Return everything from the entry line containing "Where should I click to: Click the Delete" down to the line containing "(x=147, y=610)", both lines included, reproduced exactly.

----- RECORDS SUPPLIED

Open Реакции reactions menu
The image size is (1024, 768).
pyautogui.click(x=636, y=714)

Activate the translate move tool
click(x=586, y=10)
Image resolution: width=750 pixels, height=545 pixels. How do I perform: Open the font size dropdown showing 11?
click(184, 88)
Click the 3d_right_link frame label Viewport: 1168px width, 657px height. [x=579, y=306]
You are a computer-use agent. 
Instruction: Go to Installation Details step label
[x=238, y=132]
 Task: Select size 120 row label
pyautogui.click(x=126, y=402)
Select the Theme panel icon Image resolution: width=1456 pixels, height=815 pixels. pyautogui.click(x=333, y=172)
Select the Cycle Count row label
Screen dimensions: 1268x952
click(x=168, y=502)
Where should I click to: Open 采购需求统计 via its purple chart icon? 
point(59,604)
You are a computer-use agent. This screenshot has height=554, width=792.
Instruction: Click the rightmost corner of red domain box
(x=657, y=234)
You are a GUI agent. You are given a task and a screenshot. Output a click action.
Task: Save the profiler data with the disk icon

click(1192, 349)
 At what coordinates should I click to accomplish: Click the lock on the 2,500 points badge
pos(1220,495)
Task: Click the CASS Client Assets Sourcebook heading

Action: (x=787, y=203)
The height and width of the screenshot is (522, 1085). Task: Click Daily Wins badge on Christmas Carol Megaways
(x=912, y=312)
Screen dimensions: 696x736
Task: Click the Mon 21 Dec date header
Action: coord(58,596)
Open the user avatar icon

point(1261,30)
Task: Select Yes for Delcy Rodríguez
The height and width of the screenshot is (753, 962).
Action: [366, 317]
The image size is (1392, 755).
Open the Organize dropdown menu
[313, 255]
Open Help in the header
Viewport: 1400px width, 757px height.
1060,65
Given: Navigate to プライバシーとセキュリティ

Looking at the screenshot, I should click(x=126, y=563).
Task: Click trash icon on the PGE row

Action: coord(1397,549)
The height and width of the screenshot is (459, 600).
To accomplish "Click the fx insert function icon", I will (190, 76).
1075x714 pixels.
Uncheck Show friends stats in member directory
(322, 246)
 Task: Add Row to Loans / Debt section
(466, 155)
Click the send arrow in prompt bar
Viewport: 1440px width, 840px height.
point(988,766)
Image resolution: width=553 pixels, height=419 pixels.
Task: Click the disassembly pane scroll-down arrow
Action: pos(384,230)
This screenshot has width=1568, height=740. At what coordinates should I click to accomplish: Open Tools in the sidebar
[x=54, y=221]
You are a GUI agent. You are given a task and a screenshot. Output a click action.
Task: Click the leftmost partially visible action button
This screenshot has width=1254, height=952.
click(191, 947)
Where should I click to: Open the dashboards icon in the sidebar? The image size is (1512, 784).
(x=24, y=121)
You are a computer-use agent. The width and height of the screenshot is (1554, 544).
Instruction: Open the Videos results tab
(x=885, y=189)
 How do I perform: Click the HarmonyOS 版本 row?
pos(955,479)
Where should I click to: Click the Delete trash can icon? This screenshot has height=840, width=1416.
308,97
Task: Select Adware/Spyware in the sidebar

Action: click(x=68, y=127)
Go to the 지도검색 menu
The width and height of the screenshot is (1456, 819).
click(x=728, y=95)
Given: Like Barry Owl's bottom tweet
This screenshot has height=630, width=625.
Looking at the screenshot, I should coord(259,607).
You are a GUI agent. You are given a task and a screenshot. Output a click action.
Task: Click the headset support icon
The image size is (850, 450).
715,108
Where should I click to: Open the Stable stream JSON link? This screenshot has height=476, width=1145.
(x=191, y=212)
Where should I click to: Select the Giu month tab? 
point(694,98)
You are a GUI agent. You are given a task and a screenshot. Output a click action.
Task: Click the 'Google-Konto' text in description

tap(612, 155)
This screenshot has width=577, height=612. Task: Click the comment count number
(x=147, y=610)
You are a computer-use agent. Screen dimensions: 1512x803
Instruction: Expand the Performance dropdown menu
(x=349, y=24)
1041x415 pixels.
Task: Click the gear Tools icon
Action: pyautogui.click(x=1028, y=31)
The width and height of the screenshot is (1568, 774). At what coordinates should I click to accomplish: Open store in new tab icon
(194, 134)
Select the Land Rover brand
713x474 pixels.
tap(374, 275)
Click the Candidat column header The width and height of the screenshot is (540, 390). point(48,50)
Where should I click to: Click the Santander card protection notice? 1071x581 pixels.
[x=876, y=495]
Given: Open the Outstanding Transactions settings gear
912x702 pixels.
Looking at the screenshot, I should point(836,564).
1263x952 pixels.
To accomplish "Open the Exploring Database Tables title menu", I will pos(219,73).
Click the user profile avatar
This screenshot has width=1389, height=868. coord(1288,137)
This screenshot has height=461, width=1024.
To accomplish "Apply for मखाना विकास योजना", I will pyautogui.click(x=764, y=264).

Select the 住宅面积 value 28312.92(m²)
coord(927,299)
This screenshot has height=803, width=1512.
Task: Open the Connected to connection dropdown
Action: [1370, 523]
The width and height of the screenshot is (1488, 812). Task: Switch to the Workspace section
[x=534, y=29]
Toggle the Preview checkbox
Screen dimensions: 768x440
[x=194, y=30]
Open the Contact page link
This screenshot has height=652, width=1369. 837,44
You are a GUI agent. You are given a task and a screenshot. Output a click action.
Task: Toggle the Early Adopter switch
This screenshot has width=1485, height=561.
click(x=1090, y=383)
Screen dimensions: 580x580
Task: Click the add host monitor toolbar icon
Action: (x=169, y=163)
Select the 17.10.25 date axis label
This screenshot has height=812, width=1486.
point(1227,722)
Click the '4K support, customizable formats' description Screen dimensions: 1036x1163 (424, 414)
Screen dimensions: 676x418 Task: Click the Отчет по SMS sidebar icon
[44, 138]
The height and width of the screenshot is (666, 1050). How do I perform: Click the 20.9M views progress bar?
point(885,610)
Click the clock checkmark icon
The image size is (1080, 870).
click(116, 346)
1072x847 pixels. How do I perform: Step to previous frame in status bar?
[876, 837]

----------

TASK OUTPUT:
Where should I click to: Click the Delete trash can icon? This screenshot has height=840, width=1416.
308,97
Task: Select Adware/Spyware in the sidebar

Action: click(x=68, y=127)
Go to the 지도검색 menu
The width and height of the screenshot is (1456, 819).
click(x=728, y=95)
Given: Like Barry Owl's bottom tweet
This screenshot has height=630, width=625.
Looking at the screenshot, I should coord(259,607).
You are a GUI agent. You are given a task and a screenshot. Output a click action.
Task: Click the headset support icon
The image size is (850, 450).
715,108
Where should I click to: Open the Stable stream JSON link? This screenshot has height=476, width=1145.
(x=191, y=212)
Where should I click to: Select the Giu month tab? 
point(694,98)
You are a GUI agent. You are given a task and a screenshot. Output a click action.
Task: Click the 'Google-Konto' text in description

tap(612, 155)
This screenshot has width=577, height=612. Task: Click the comment count number
(x=147, y=610)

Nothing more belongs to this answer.